Total loop = 31.3 miles. ERM = 52.2.
The Elk bark hello, interspersed with a few grunts and "eees," waking me for the
concluding day of Circling Your Cabins. I'm probably sleeping in their resting grounds, as indicated by their extensive scat.
And then there's the barking.
Turkeys chuckle to me from somewhere in the undergrowth off to the West. Merriam
Turkeys, named after C. Hart Merriam. So was the now extinct Merriam Elk, driven extinct by livestockers and market hunters.
Yes, the Elk seen hereabouts are not native Elk. They were imported from the Yellowstone region. We have so little for which
to thank livestock people, including our paying for the killing of many of our predator species, those that hold the ecosystem
together. Yes, this is what happens, government killers eliminate all sorts of predators who may share our public lands with
profiteering livestockers. What would happen if welfare ranchers/livestockers paid actual market price for grazing their (private)

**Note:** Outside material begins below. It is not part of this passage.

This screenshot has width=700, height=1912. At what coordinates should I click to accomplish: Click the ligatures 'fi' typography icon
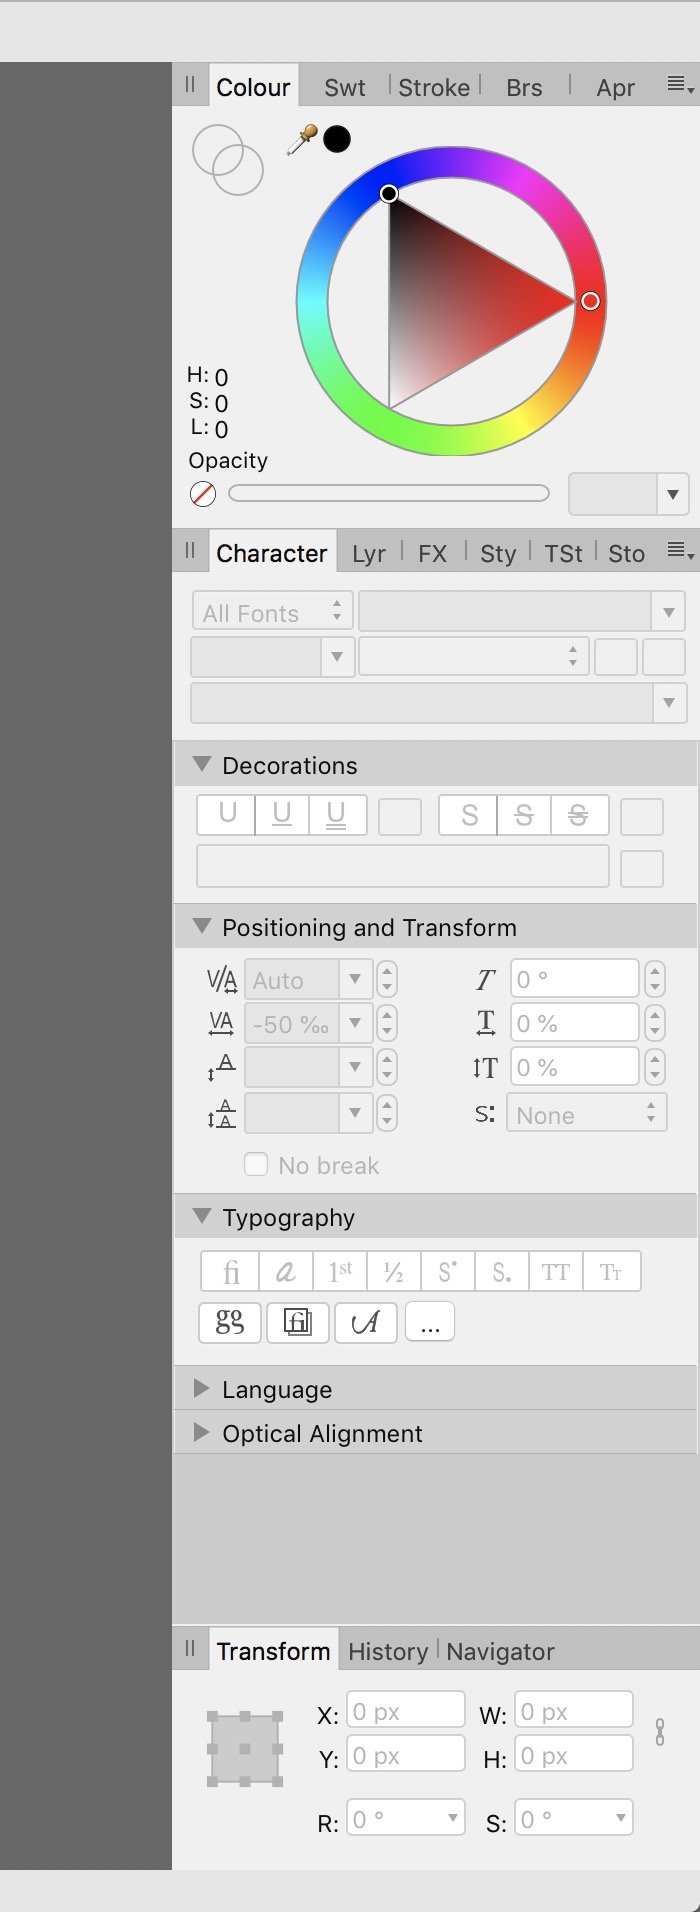[230, 1272]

livestock on public lands? Well, ranchers mostly vote republican and republicans are famous for "free market solutions." So, how
come ranchers receive yuge welfare, partly via bailout low AUMs? Beef Magazine reported that private grazing rates across the
U.S. were $14.50 per AUM (Animal Unit Month; a cow and one calf) while we are heavily, yugely subsidizing private profit ranchers
by currently charging $1.35 per AUM for grazing on public lands. Plus, we pay for a predator killing service, and for range
"improvement" (such as chaining (ripping out) our trees) which destroys the natural balance on our lands.
Link up to the General Crook "trail." One follows discontinuous metal chevrons
(installed by scouts decades ago) and intuition guided by dead reckoning. Until just South of Dude Lake, where stewards
have crafted an actual trail tread. This tread work is very recent.

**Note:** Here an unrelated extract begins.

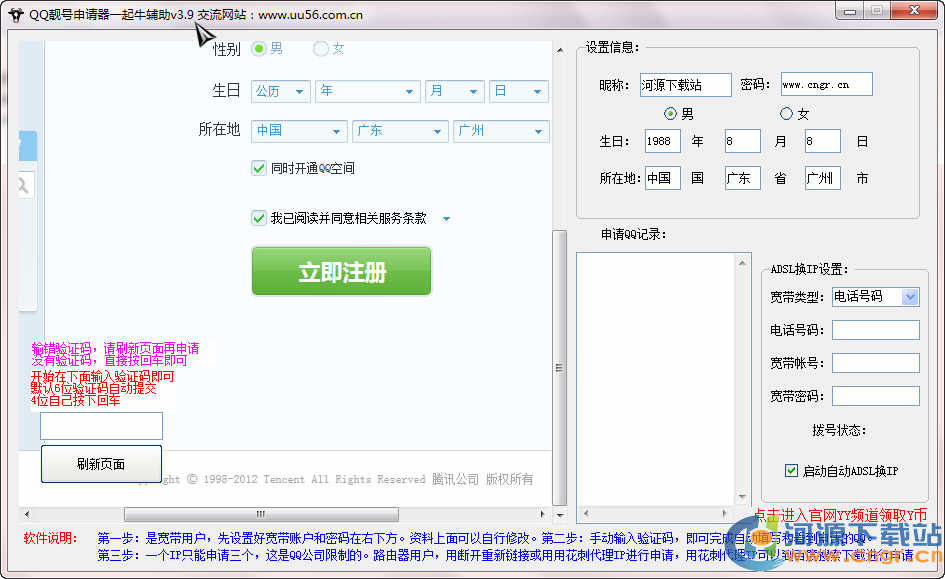This screenshot has height=579, width=945.
Task: Open the 公历 calendar type dropdown
Action: click(280, 91)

Map note - hike the purple track in this section - it crosses FR300 just North of Dude
Lake and borders FR300 back to General Springs Cabin. This is the West line on the map as it crosses FR300. You'll see one of
the "V" (distance) posts near where the trail crosses FR 300 just North of the lake. From the inception of this tread, its a dream to follow
the Crook. Sadly, FR300 is alongside the Crook for way too long, exposing the hiker to race trucks and freedumb ATV/ORV riders
churning the dust, shattering natural quiet. Obviously, it's my least favorite part of this loop. (And the primary reason for hiking
on weekdays.) A dustnote to General Crook. The good news is that this is (mostly) not road walking. The other good news is
that the trail visits the rim for glimpses of the top layers seen in The Canyon (Grand Canyon), and features ranging vistas to the
Matazal Wilderness. Excellent.
Adding to the pleasantness, it's hot. Although during a foot break under an oak, clouds
roll in to improve the outlook on General Crook.

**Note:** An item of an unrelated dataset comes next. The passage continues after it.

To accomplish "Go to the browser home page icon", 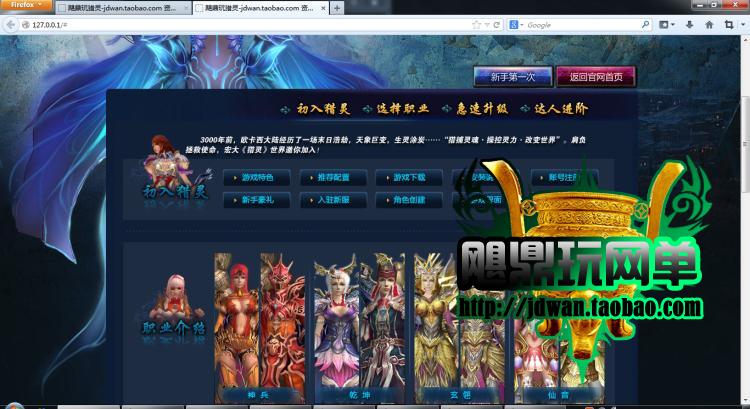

Thankfully, FR300 is quiet today and I enjoy the dalliances at the Mogollon Rim, gazing out
over the area just below that carries the
Haughty Highline Trail (see this trip report, click here)
and the ranging views to the Matazal Wilderness, through which the National Scenic Trail known as the AZT, Arizona Trail, wanders.
Soon, I've completed the loop to General Springs Cabin, reveling in the circumnavigation
that is the Coconiño Cabin Loop.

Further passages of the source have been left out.